Infections, mostly involving the upper airways, preceded urinary manifestations in 54 % of patients in the present study, similarly to the observations of other authors (Wang et al. 2012). GFR reduction at baseline, which is an established poor prognostic marker, was found in 55 % of children in the present study, significantly more frequently among older children. By using the ROC curve analysis, we were able to determine the threshold age of 13.9 years associated with worse outcomes.

Kidney biopsy was performed in all children at the mean of 1.3 years after the initial disease symptoms; significantly earlier (at 0.7 years) in older children (above 13.9 years of age). For comparison, time to kidney biopsy was 7.7 months in children and 10.7 months in adults in a study by Wang et al. (2012). Of note, chronic unmodifiable changes in kidney biopsy were significantly more frequent among older children despite a shorter time from the initial symptoms to biopsy in that group.

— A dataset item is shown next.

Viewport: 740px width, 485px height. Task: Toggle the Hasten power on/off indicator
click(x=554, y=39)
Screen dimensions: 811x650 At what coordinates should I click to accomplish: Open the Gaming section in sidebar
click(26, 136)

Some authors argue that sclerotic lesions are more characteristic for children with the presence of abnormalities in urinalysis detected earlier than a year or perhaps even 3 years before kidney biopsy, which supports the implementation of a wide urine screening program in children (Shima et al. 2015). In the present study, time to biopsy in older children (Group 1) was less than one year and sclerotic and fibrotic lesions were significantly more frequent than in the younger children (Group 2), where the time to biopsy usually exceeded one year. The greater frequency of fibrocellular or fibrous crescents and other unmodifiable chronic kidney lesions may be attributable to a longer duration of disease. We also noted chronic lesions in biopsy specimens from children with isolated microscopic hematuria with no apparent proteinuria, which clearly speaks against the suggestions of some nephrologists to perform renal biopsy when proteinuria is greater than 0.5 g/g creatinine (Hama et al. 2015).

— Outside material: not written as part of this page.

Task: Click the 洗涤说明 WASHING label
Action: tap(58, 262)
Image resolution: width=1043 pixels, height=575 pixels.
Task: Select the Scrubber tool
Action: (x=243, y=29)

Due to the association between IgAN and respiratory infections, Wang et al. (2012) have recommended urinary screening, particularly in children, which might be of major meaning for early discovery of IgAN. Shima et al. (2015) have confirmed that the policy of school urinary screening is a very effective measure for prompt diagnosis and subsequent treatment of IgA nephropathy in children, preventing the development of end-stage renal disease. We conclude that IgA nephropathy may often be an insidious disease in children. The employment of mass urinary screening tests, especially after respiratory infections, has an undeniable potential to detect asymptomatic chronic renal disease in children.